How are forensic psychiatrists paid?
In most cases, forensic psychiatrists charge an hourly fee for work with attorneys or courts. Occasionally, they work by contract to a court or other public agency. Flat fees or pre-set numbers of hours, while not unethical per se, are sometimes discouraged, since they may inappropriately limit the depth of one’s involvement in a case and lead to insufficient information for accurate opinions. Fees or reimbursement which are tied to the outcome of a case (e.g., contingency fees) are strictly unethical in our profession.

What does a forensic psychiatric consultation cost?
Since a forensic psychiatric consultation/evaluation is a nonclinical procedure requiring additional training and skill, it carries a higher fee than general psychiatry. Time billed generally includes review, examination, preparation, travel, and testimony. Attorney’s or agency considering this service must evaluate whether, in a particular case, the benefit is worth the additional cost.

Will a forensic psychiatrist accept a contingency fee?
Not if the psychiatrist is practicing according to the ethical guidelines published by the American Academy of Psychiatry and the Law. Contingency fees are ruled out because they compromise the objectivity of the evaluation. Attorneys who pressure an expert witness to work on a contingency basis are, in effect, asking the expert to engage in unprofessional and unethical conduct.

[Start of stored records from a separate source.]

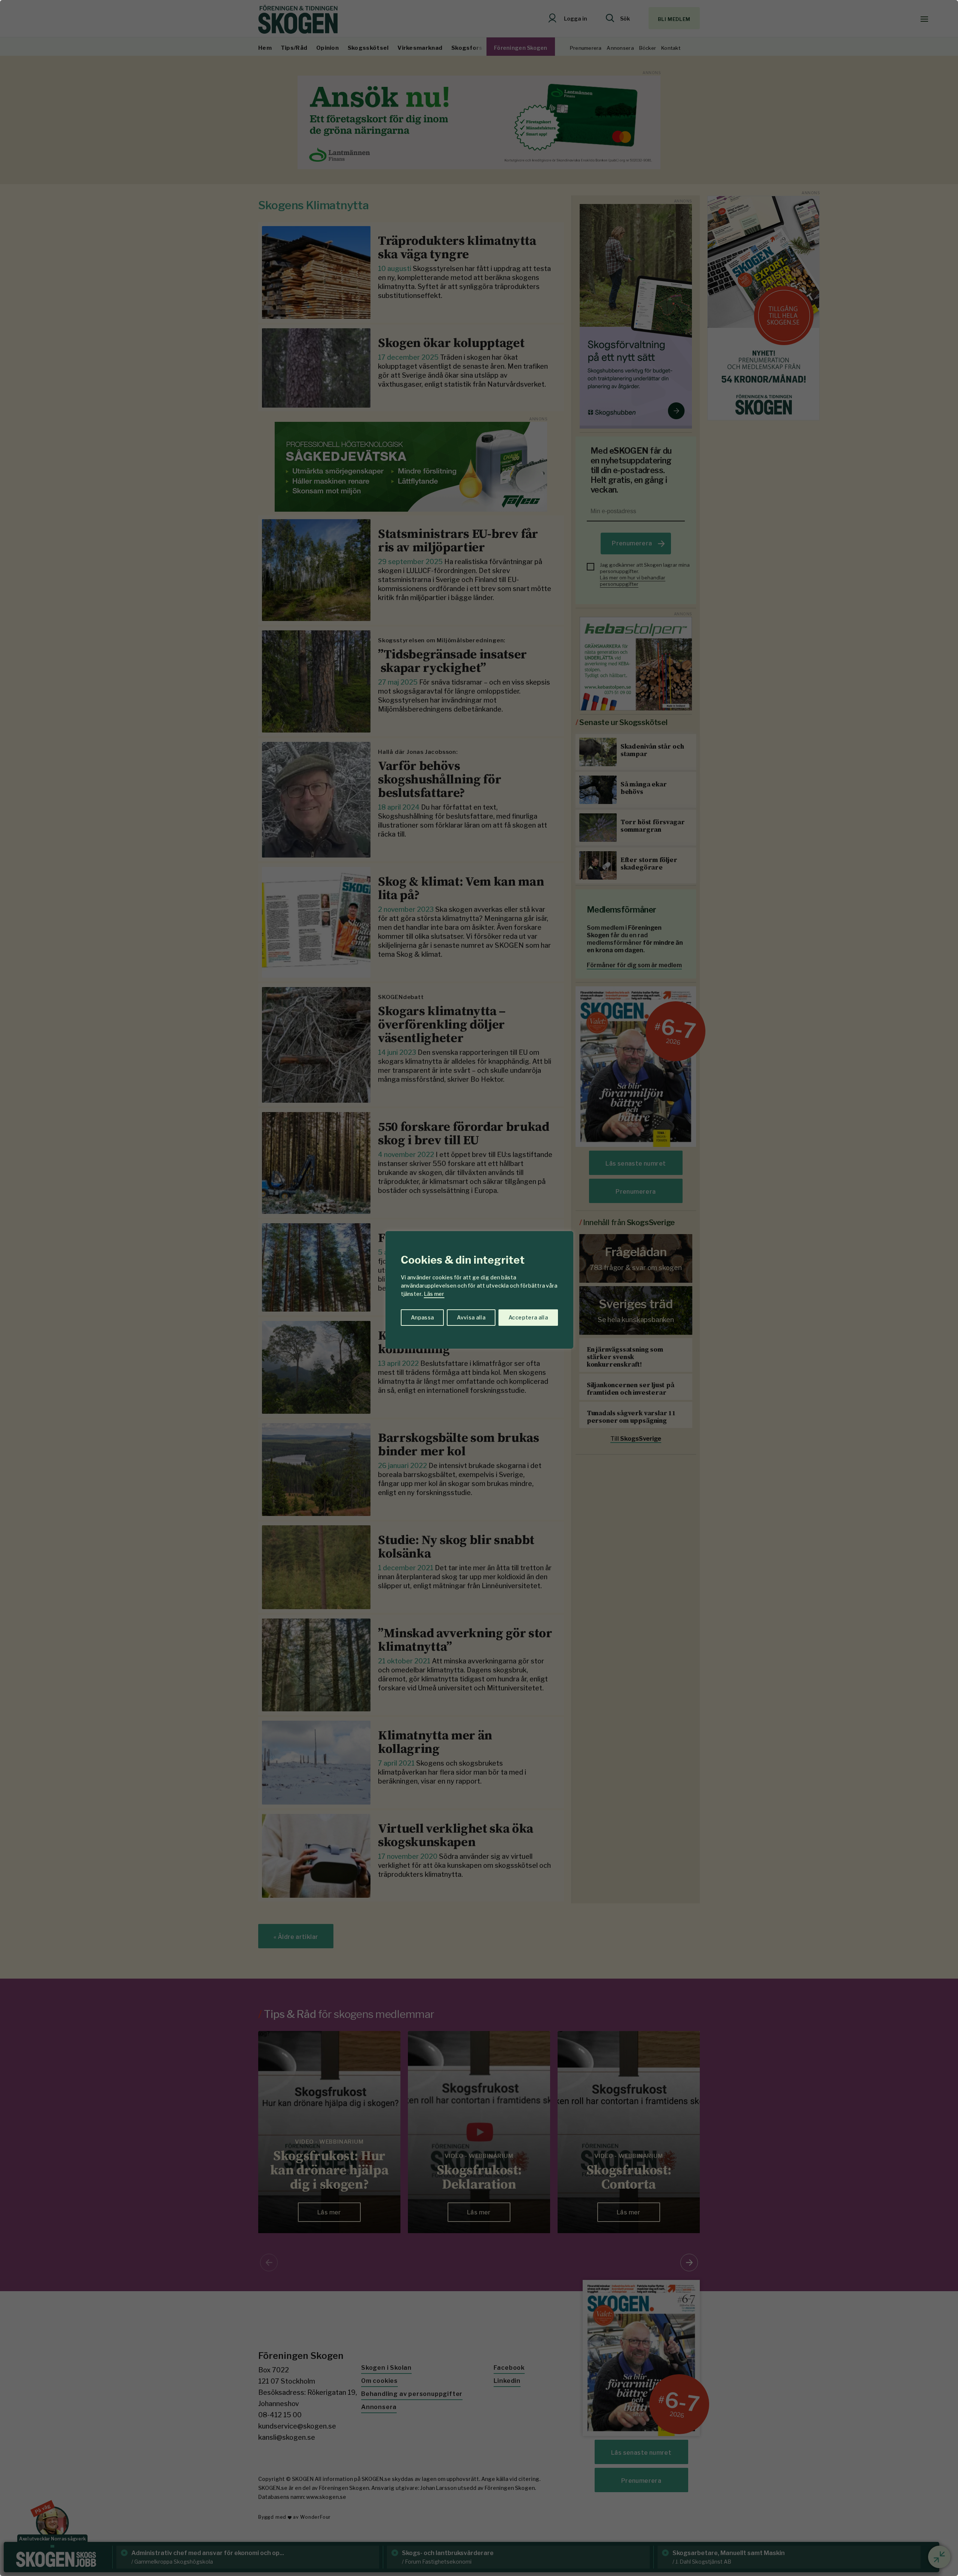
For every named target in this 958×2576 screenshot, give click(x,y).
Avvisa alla (471, 1317)
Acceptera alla (528, 1317)
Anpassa (422, 1317)
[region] (479, 1288)
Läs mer (434, 1294)
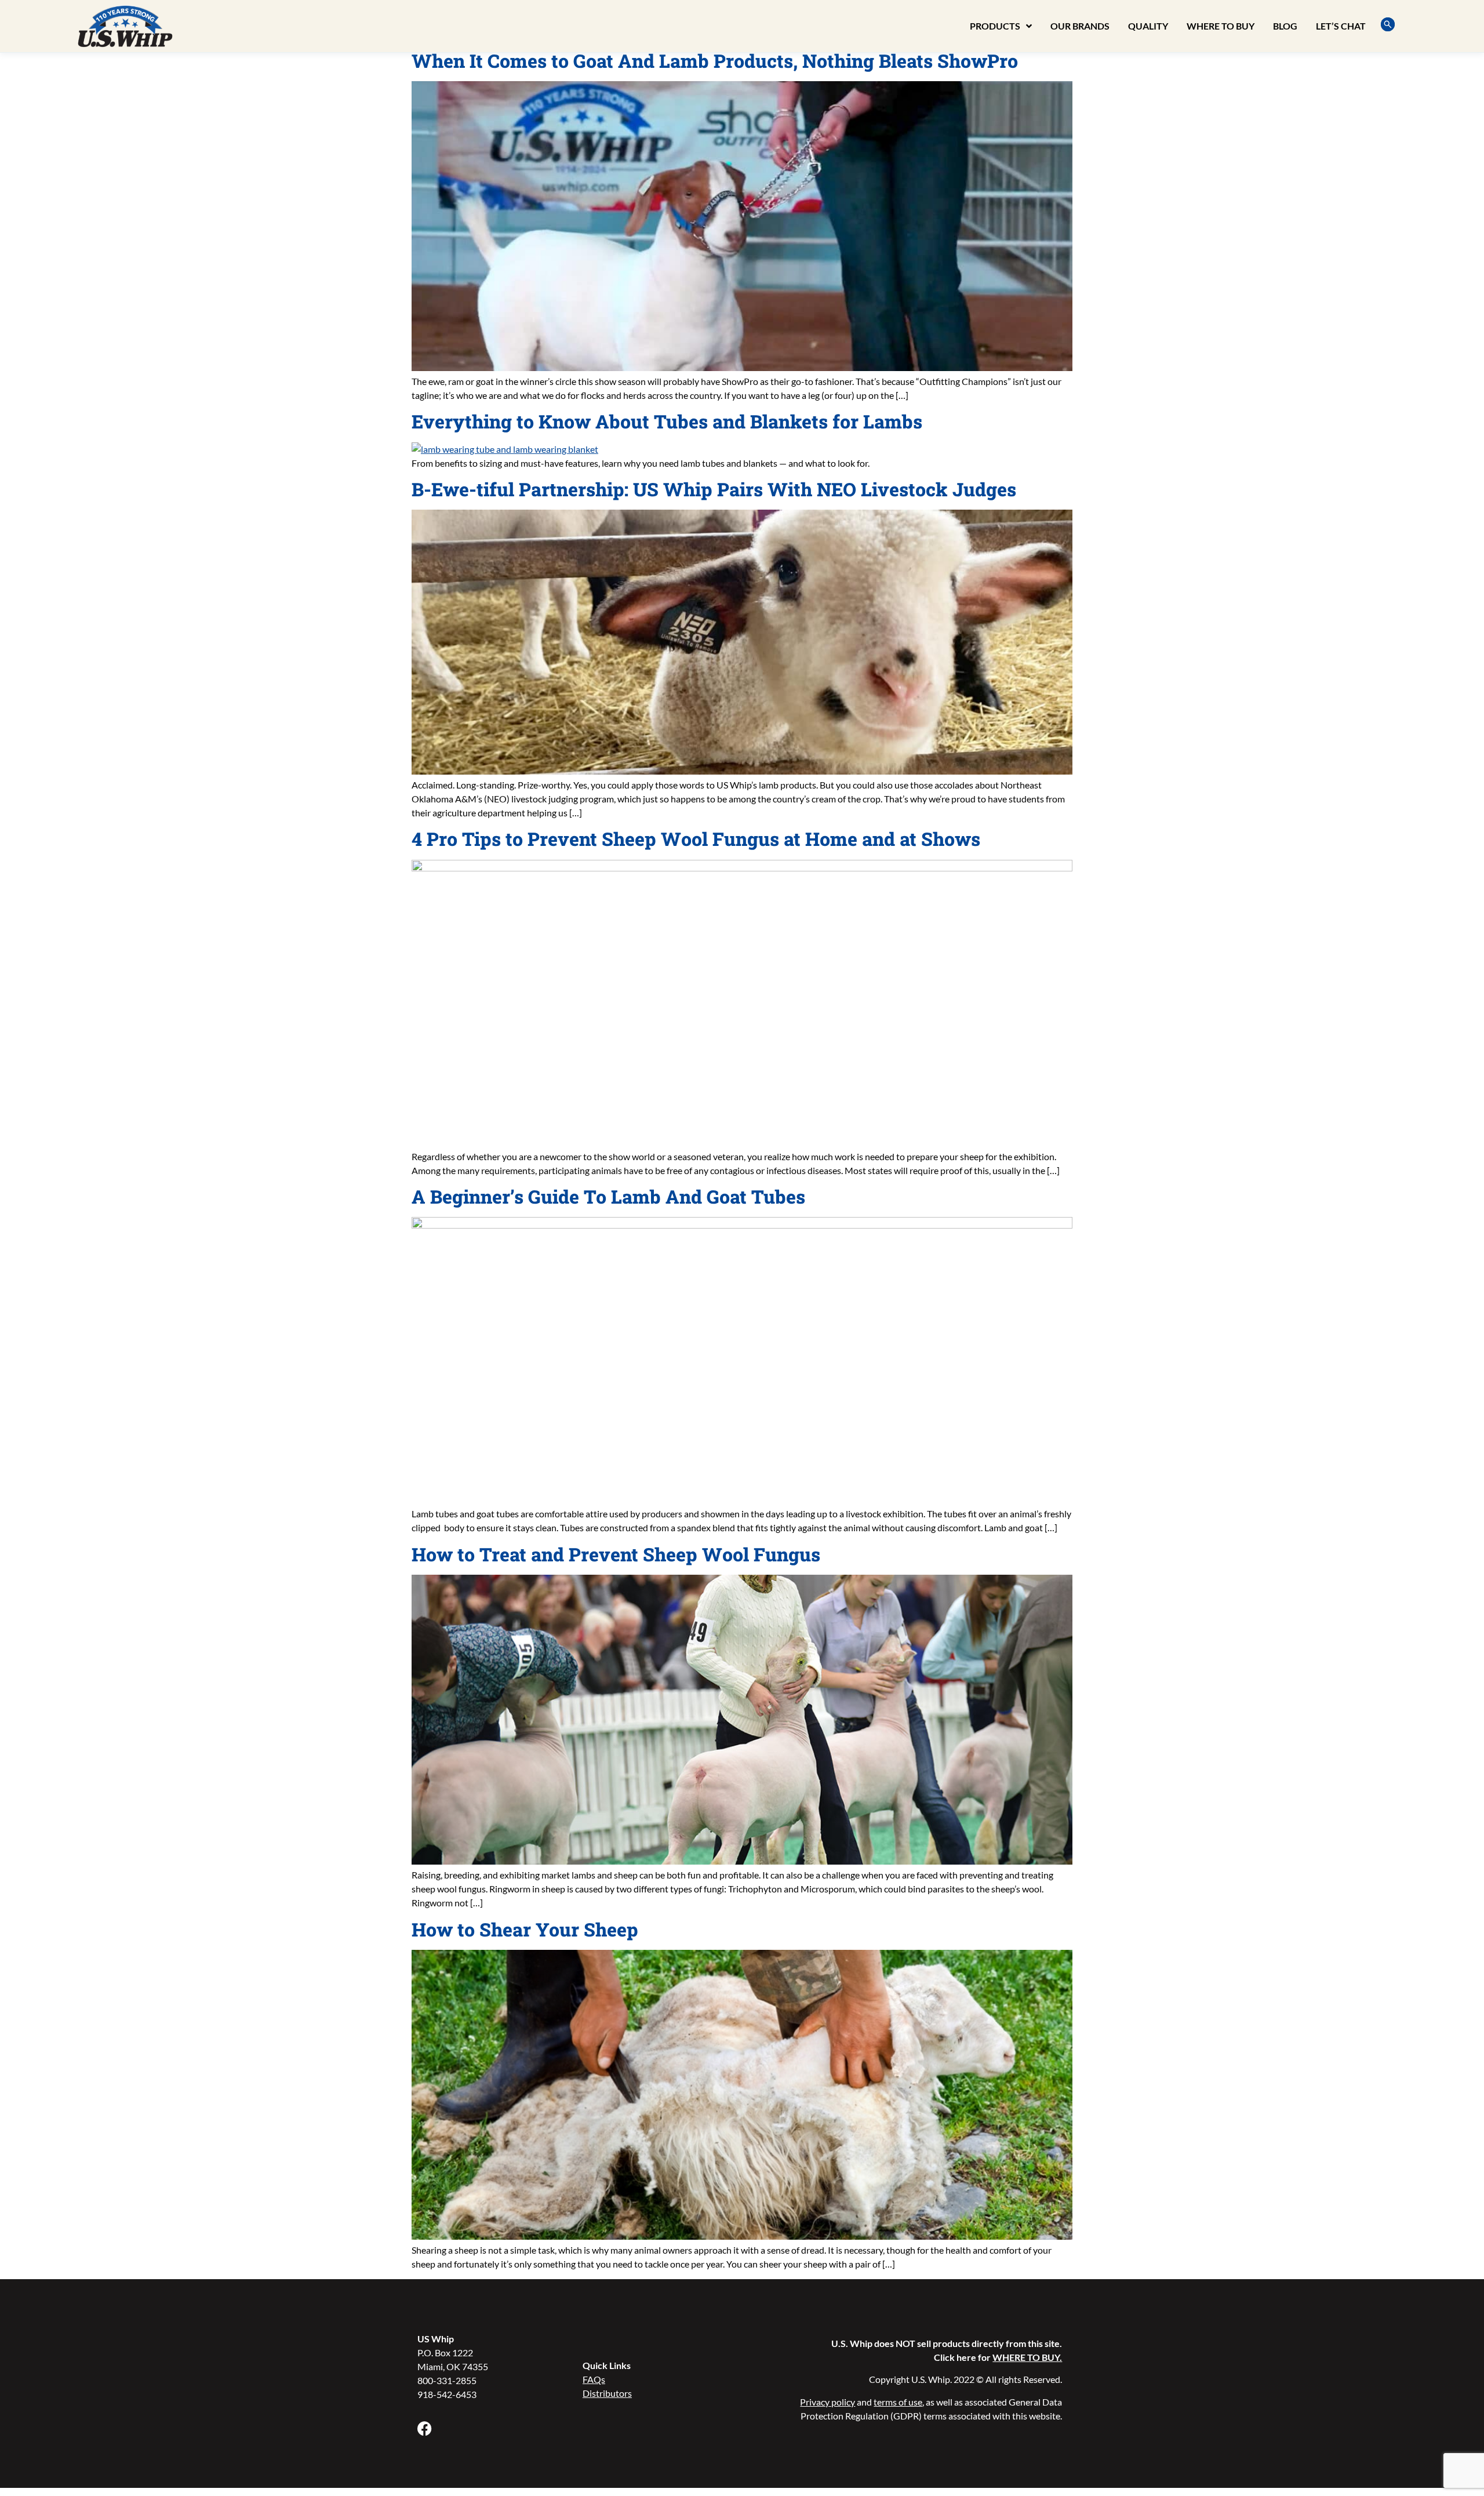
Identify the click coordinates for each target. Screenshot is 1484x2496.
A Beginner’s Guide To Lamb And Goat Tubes (608, 1196)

Are forensic psychiatrists’ "advocates" for one side or the other in legal matters?
Usually not. Ethical forensic psychiatrists try to avoid bias. They focus on the data or evidence within their areas of expertise, and comment objectively on the information as they see it. Although we have some familiarity with the law, we are not attorneys or judges. We are often consultants to advocates (lawyers) or courts, and at other times we may participate in advocacy strategy, but we consider it unethical to combine our expert opinions (testimony, reports, or affidavits, for example) with advocacy per se. Ethical forensic psychiatrists do not accept contingency fees or otherwise conduct themselves in ways that may interfere with, or imply, a lack of professional objectivity.

Doesn’t the expert have an incentive to agree with the lawyer, so he or she can testify and make money?
Preferably, no. Ethical experts are paid for their time, not their testimony. Since the time spent forming the opinion usually far exceeds time spent testifying, most payment is received regardless of whether or not the expert testifies. Forensic psychiatrists are like most other professionals in their respect for their work and their clients.